Job
Copy every one of the items below line for line, changing nothing.
====================
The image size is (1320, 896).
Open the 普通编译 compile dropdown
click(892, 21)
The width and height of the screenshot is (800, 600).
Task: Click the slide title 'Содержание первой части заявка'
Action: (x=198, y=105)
====================
Response to the exercise
The image size is (1320, 896).
Open the 普通编译 compile dropdown
click(892, 21)
The width and height of the screenshot is (800, 600).
Task: Click the slide title 'Содержание первой части заявка'
Action: (x=198, y=105)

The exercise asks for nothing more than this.